* [PAGE TEXT]:
--

/Crackr

Keyword Extraction system using Brown Clustering - (This version is trained to extract keywords from job listings)

Primary LanguagePython

README:

Keyword extraction is an extremely interesting topic in Information Retrieval- keywords are widely acknowledged to be extremely important in the field of text retrieval, and particularly while developing large scale modern search engines that limit the size of the inverted index used by the system.

In this project we propose to build a system using modern NLP techniques such as Part of Speech Tagging, Brown Clustering and Rapid Automatic Keywords Extraction (RAKE) to use a small initial seed of keywords to generate more candidate keywords in a semi-supervised manner and expose the system as a JSON based web service.

The service can be launched by going to the webserver module and running the python script serve.py

$ python serve.py

Serves the module on a webserver on port 8080 of localhost.

--

* [COLLECTED DATA]:
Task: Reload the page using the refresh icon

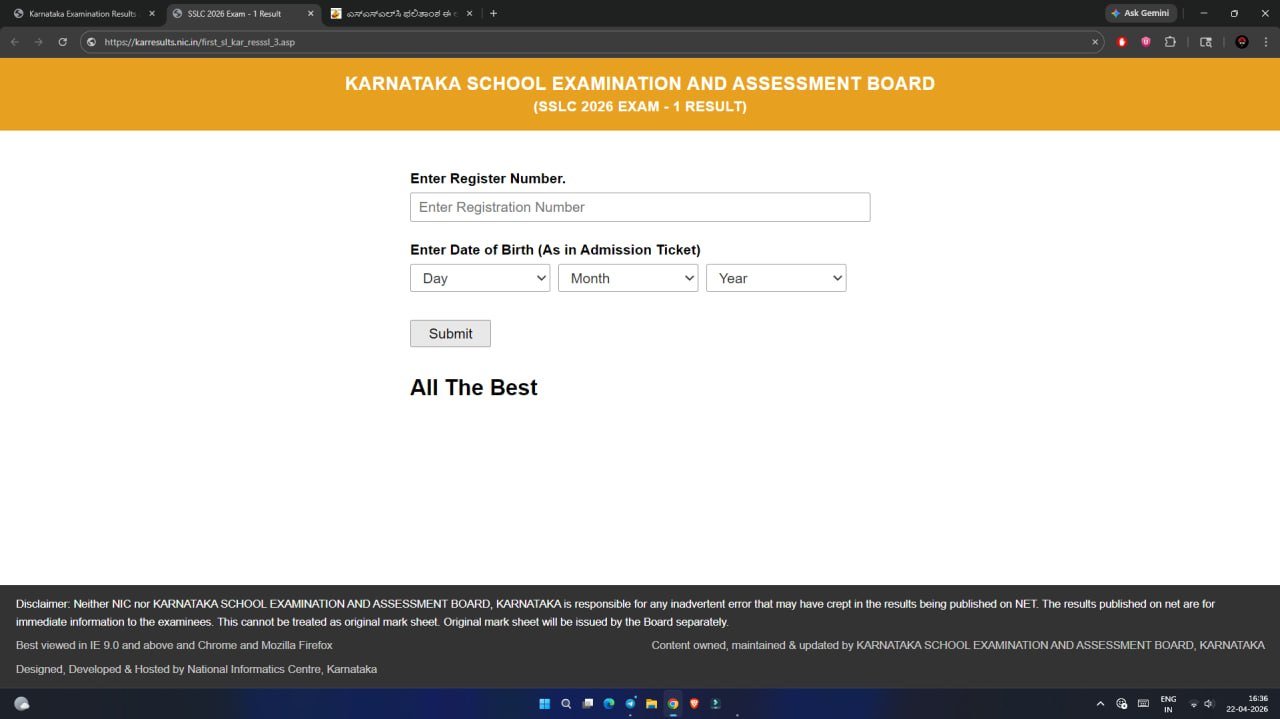Action: coord(63,42)
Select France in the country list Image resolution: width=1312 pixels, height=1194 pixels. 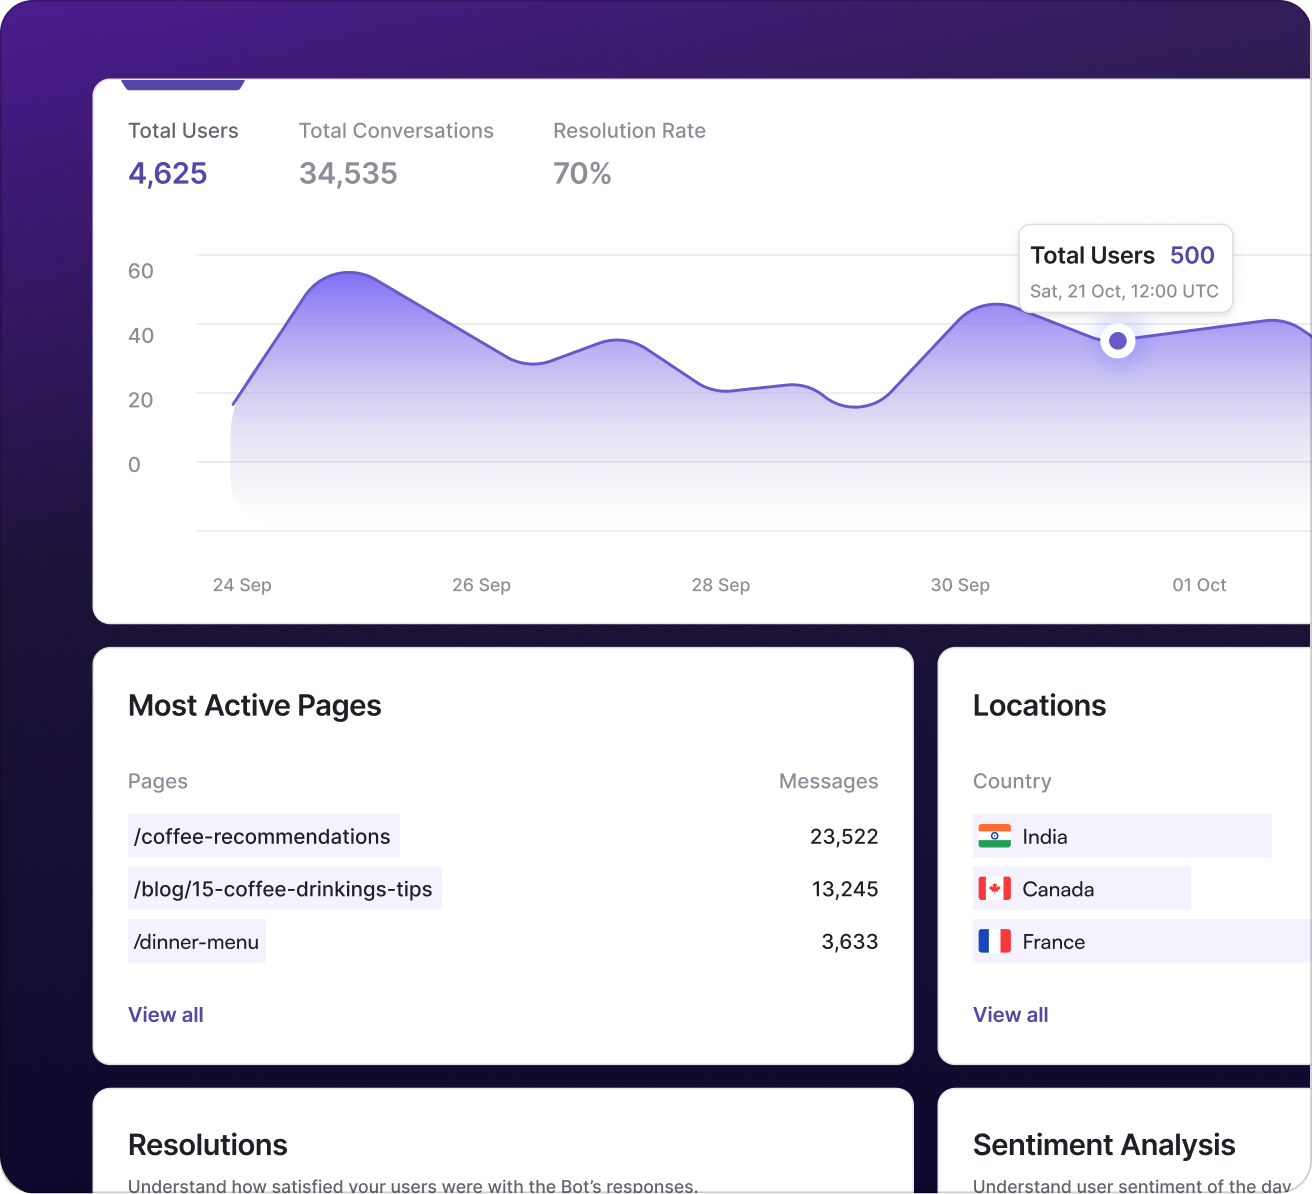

--

* [DIRECTIVES]:
a) In the Crackr README, what port does the web service run on?
b) Output the stretch of the Crackr README from "Keyword extraction is" through "by the system.".
c) Go on with the Crackr README from the point where it stops.

* [RESULTS IN ORDER]:
a) Port 8080 of localhost.

b)
Keyword extraction is an extremely interesting topic in Information Retrieval- keywords are widely acknowledged to be extremely important in the field of text retrieval, and particularly while developing large scale modern search engines that limit the size of the inverted index used by the system.

c)
<> Technologies and Frameworks Used

Front-end: HTML/CSS/Javascript, Jquery, Bootstrap 

Backend: Python 2.7, Web.py Framework

Part-of-Speech Tagger: Stanford POSTagger with NLTK bindings 

The system also utilizes a C++ implementation of Brown's Clustering Algorithm and Rapid Automatic Keyword Extraction

RAKE:

This system uses a customized implementation of RAKE built on the design by github user Aneesha. (https://github.com/aneesha/RAKE)

Brown Clustering:

This system uses Percy Liang’s Brown Clustering Implementation in C++. Data: Datasets for skills and job listings were provided by www.Collegefeed.com and are confidential. Terminology Used:

NAIVE: Naive selection of keywords that were already present in the seed corpus. RAKE: Keywords extracted via the Rapid Automatic Keyword Extraction Algorithm CRAKR: New approach to Keyword Extraction using Part-of-Speech tagging on a candidate document and Brown Clustering on a large corpus of contextual documents.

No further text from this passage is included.